> _THE DATA_
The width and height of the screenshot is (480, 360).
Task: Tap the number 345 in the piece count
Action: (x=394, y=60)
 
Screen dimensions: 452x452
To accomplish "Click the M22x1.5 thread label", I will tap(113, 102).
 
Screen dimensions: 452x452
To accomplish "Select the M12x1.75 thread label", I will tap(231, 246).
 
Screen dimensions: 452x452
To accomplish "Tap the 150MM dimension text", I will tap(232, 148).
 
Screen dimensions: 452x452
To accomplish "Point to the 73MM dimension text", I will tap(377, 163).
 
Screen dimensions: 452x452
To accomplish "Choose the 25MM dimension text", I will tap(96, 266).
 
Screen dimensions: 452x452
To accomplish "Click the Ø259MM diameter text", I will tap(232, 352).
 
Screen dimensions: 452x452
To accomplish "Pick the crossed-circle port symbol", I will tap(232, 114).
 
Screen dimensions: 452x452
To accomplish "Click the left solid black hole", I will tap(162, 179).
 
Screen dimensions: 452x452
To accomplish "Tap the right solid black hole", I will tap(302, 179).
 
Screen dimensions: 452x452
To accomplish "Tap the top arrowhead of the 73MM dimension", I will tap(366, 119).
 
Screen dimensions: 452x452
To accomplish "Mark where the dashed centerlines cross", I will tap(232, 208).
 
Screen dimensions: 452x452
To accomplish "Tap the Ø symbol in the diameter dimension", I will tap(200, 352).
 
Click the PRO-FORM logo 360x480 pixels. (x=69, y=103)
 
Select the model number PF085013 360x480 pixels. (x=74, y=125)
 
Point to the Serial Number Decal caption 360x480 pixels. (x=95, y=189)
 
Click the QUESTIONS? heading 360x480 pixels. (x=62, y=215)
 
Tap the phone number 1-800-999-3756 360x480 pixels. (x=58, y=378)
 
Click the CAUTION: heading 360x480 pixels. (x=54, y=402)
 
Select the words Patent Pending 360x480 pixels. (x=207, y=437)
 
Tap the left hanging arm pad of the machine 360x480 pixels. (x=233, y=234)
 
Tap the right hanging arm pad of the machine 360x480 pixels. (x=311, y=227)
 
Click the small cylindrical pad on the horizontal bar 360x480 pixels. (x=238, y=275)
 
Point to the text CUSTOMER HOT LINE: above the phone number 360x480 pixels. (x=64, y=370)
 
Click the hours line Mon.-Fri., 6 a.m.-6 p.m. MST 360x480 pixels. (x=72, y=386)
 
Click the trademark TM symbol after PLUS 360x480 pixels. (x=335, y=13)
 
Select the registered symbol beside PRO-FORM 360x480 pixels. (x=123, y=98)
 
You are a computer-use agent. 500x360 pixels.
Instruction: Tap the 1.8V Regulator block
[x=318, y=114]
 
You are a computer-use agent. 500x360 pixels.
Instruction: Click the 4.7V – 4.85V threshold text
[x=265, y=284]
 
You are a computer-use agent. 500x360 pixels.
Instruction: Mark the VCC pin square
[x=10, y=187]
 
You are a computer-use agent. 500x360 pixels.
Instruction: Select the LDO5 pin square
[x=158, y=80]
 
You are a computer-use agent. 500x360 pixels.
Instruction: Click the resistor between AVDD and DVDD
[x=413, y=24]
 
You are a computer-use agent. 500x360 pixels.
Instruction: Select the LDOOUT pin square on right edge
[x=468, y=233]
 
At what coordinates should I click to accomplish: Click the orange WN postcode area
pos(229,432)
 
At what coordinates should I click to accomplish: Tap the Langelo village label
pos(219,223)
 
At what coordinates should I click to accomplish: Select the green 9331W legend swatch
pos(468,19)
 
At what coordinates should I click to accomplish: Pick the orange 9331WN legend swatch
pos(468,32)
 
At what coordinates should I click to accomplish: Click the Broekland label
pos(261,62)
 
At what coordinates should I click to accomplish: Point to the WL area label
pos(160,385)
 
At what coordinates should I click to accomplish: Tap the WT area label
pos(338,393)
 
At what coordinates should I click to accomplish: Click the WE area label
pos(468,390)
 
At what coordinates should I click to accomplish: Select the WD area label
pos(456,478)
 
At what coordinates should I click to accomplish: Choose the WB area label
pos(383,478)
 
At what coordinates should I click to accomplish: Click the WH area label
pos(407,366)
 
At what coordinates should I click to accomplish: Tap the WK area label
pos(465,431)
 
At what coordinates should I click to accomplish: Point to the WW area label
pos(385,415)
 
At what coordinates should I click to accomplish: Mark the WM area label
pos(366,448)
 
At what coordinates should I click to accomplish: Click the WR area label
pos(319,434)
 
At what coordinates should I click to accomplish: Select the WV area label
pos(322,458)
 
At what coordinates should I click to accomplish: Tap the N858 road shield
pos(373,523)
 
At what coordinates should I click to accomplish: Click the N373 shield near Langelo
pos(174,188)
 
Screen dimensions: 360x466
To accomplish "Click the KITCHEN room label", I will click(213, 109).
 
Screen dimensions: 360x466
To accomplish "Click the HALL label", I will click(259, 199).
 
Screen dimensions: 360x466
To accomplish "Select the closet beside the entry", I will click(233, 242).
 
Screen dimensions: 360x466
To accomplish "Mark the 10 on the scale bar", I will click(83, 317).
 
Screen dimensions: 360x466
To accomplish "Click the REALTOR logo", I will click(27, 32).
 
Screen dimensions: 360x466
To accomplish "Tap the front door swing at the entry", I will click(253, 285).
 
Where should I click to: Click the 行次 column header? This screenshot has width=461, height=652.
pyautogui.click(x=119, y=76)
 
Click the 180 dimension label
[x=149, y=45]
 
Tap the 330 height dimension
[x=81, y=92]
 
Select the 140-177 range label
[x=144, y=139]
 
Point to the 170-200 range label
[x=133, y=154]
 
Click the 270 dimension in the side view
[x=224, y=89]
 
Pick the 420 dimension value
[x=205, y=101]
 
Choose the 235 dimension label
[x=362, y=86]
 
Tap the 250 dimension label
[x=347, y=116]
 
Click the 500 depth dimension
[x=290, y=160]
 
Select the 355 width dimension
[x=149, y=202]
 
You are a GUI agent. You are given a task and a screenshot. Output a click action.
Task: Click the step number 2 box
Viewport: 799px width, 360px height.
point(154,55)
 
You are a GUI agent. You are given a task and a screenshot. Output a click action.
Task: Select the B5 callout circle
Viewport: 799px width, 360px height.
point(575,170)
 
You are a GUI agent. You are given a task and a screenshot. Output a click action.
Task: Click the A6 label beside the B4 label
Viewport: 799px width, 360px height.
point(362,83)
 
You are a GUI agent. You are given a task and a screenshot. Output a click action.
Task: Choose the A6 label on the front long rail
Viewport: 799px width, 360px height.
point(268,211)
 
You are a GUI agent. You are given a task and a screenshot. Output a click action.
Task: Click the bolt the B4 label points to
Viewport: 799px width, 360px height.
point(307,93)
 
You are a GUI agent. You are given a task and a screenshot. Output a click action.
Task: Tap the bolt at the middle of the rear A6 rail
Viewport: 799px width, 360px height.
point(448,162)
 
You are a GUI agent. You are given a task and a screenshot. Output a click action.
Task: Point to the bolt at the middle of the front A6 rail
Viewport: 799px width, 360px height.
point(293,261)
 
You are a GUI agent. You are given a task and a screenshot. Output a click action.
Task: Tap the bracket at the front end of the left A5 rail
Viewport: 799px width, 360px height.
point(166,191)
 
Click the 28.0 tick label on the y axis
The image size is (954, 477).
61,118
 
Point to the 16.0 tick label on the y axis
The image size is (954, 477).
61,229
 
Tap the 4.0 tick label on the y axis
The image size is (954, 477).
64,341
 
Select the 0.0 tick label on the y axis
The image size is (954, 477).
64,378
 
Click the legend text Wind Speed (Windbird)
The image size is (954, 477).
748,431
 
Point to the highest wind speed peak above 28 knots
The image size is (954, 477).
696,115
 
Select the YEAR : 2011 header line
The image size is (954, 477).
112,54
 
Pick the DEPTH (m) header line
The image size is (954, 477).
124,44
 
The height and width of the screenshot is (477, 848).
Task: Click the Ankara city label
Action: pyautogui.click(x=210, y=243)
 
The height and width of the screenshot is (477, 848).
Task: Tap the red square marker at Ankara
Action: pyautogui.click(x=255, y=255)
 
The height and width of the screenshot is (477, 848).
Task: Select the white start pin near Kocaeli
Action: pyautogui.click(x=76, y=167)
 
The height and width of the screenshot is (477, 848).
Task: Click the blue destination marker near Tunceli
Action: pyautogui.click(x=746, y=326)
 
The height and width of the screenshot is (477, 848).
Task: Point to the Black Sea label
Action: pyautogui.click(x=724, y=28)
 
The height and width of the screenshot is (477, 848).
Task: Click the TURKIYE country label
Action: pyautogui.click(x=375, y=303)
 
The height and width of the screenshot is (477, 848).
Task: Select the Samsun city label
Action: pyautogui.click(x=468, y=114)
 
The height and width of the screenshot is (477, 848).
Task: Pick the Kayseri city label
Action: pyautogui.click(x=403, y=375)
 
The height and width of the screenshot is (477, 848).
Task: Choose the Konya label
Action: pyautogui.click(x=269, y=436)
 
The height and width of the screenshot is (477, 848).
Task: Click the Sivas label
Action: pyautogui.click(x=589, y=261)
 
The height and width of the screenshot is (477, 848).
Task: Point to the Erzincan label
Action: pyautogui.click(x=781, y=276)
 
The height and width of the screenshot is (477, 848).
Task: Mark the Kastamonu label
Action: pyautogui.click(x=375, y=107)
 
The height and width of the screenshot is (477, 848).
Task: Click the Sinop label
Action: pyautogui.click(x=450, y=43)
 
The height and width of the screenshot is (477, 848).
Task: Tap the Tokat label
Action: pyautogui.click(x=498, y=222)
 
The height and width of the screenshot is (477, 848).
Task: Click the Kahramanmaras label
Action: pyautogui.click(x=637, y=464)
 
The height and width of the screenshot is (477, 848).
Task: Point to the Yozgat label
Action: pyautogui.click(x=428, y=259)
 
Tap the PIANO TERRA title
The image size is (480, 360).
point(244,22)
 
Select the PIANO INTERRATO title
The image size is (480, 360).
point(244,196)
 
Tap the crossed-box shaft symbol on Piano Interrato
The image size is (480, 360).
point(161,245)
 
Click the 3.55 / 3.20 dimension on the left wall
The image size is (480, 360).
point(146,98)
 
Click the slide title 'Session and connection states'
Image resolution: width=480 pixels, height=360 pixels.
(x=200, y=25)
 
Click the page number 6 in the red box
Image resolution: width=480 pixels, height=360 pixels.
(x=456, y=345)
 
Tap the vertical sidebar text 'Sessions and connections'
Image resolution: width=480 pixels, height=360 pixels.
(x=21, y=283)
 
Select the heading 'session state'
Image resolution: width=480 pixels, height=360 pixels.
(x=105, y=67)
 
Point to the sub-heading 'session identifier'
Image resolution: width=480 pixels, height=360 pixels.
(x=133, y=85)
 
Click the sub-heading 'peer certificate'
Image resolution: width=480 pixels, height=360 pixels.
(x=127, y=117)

> _STATED EXERCISE_
Output the lines of the listing from the line containing "Point to the sub-heading 'session identifier'" through the end of the listing, inclusive, as a numbered list with blank lines omitted.

> _EXERCISE RESULT_
1. Point to the sub-heading 'session identifier'
2. Image resolution: width=480 pixels, height=360 pixels.
3. (x=133, y=85)
4. Click the sub-heading 'peer certificate'
5. Image resolution: width=480 pixels, height=360 pixels.
6. (x=127, y=117)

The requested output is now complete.